#### Task details:
Return exactly the run of lines that begins at the line containing "Toggle Bold formatting" and ends at the last line of the material below; pictures stay out.

#### Exercise materials:
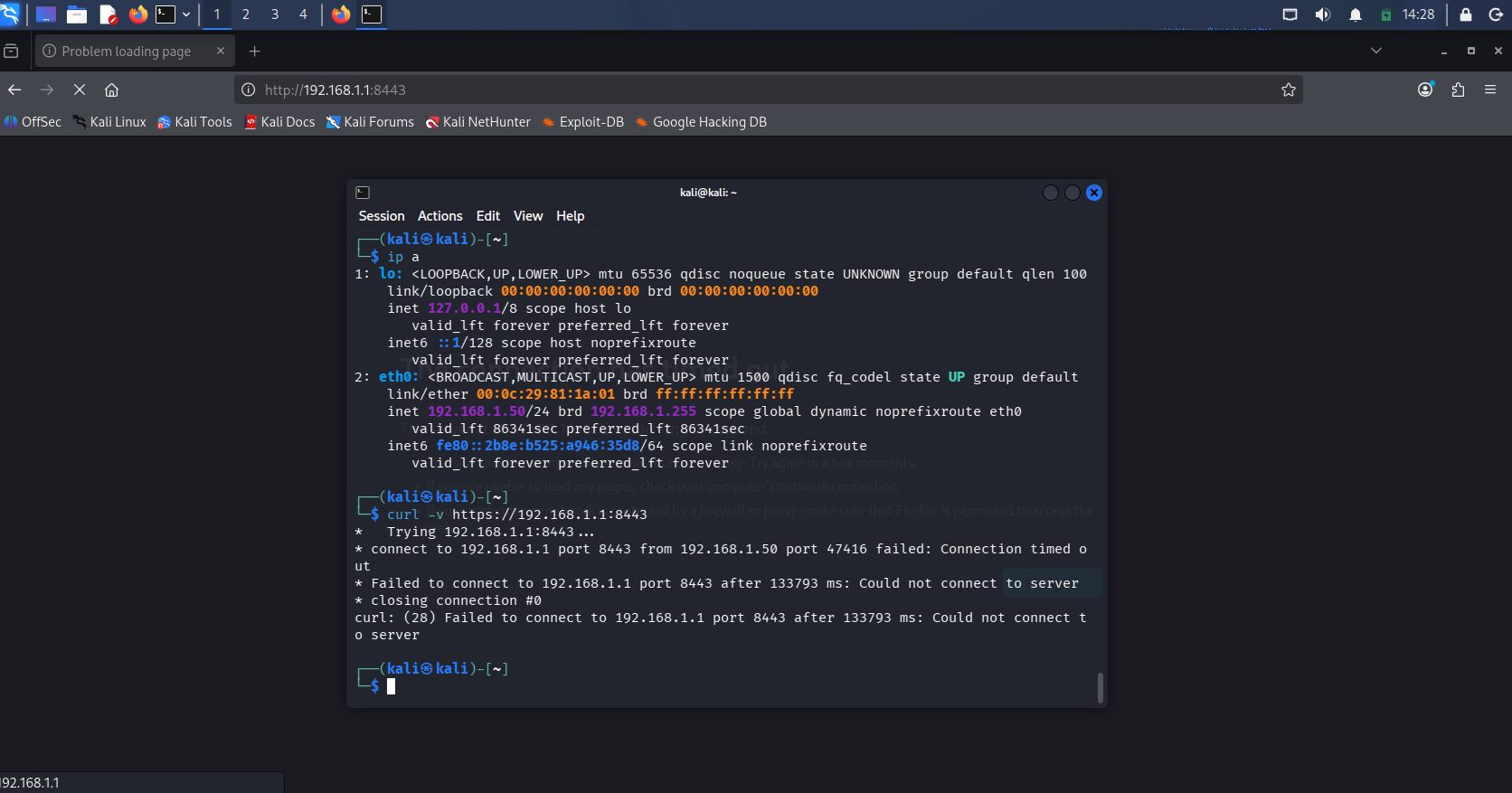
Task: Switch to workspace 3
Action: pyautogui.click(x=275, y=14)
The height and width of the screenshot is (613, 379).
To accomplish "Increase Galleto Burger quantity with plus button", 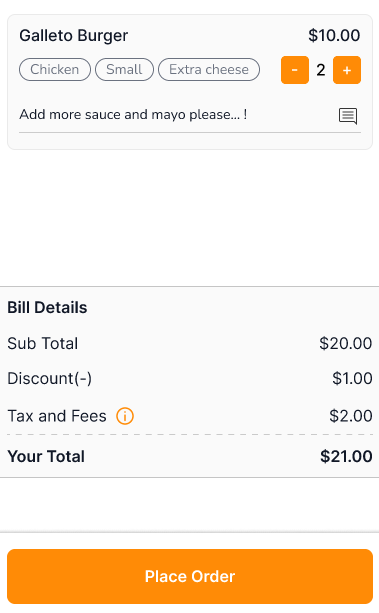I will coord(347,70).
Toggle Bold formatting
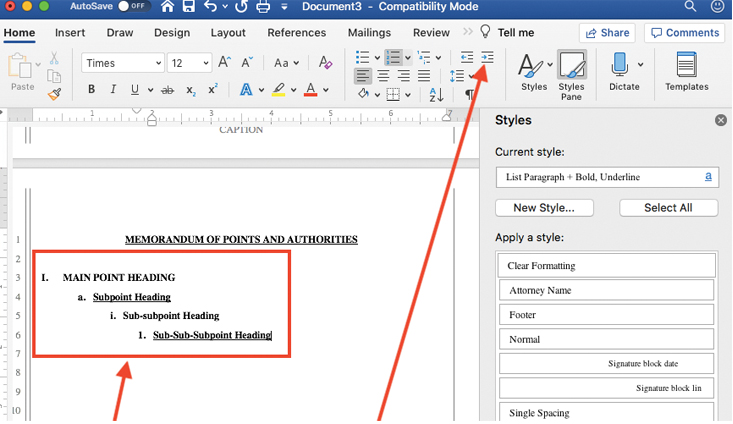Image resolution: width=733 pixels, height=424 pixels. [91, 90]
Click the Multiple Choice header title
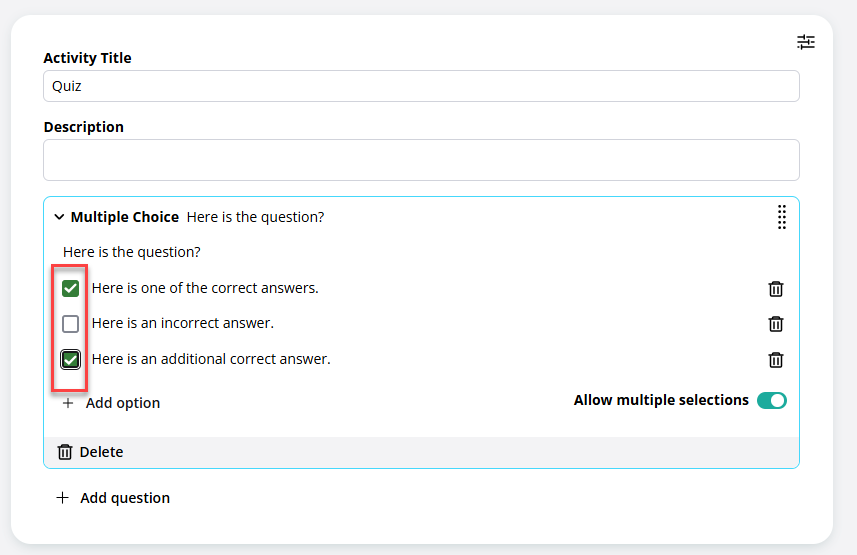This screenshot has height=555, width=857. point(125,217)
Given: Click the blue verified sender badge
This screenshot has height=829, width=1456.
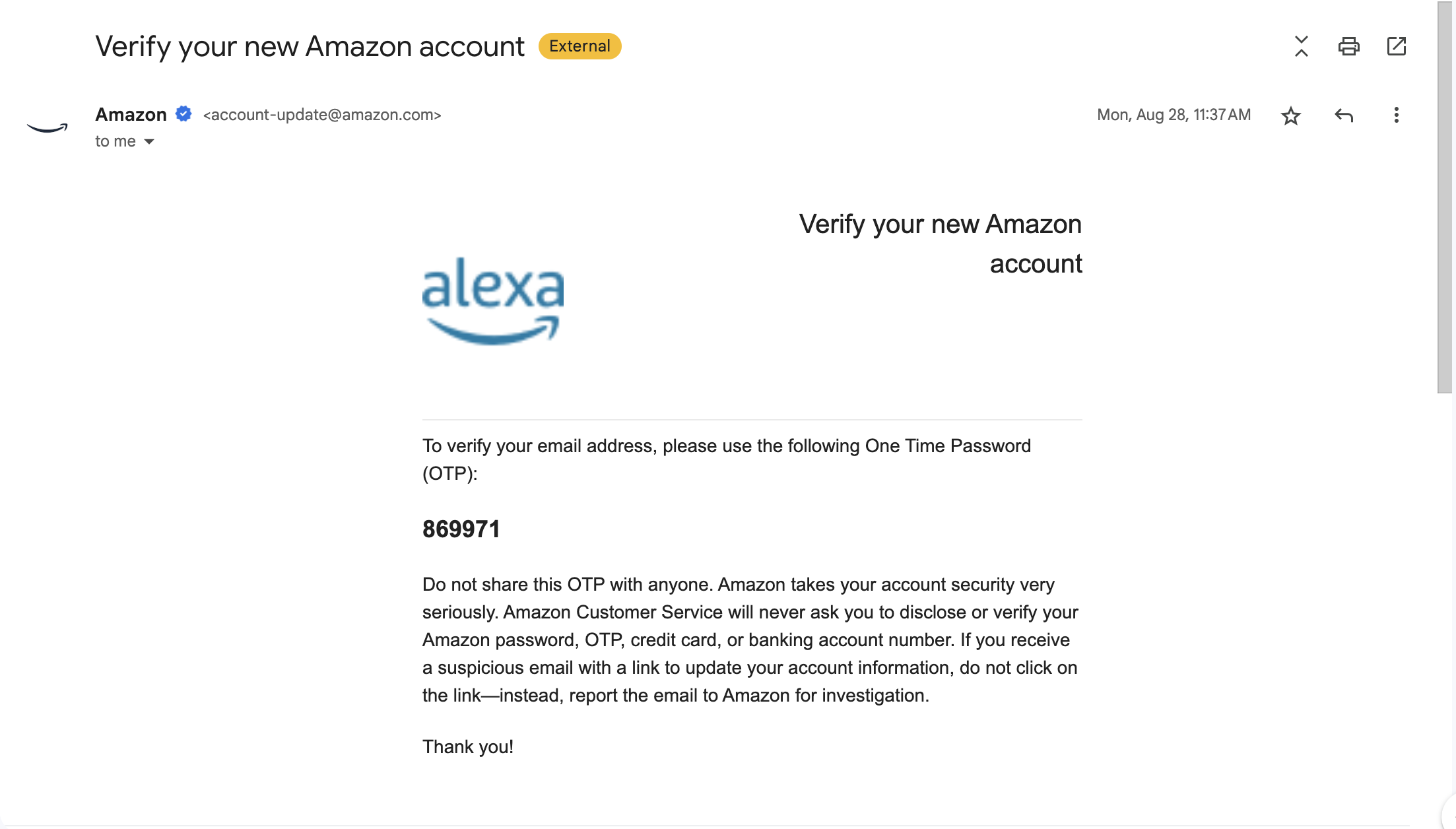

#### Answer:
Toggle Bold formatting
Image resolution: width=733 pixels, height=424 pixels. [91, 90]
Click the Multiple Choice header title
This screenshot has height=555, width=857. point(125,217)
Given: Click the blue verified sender badge
This screenshot has height=829, width=1456.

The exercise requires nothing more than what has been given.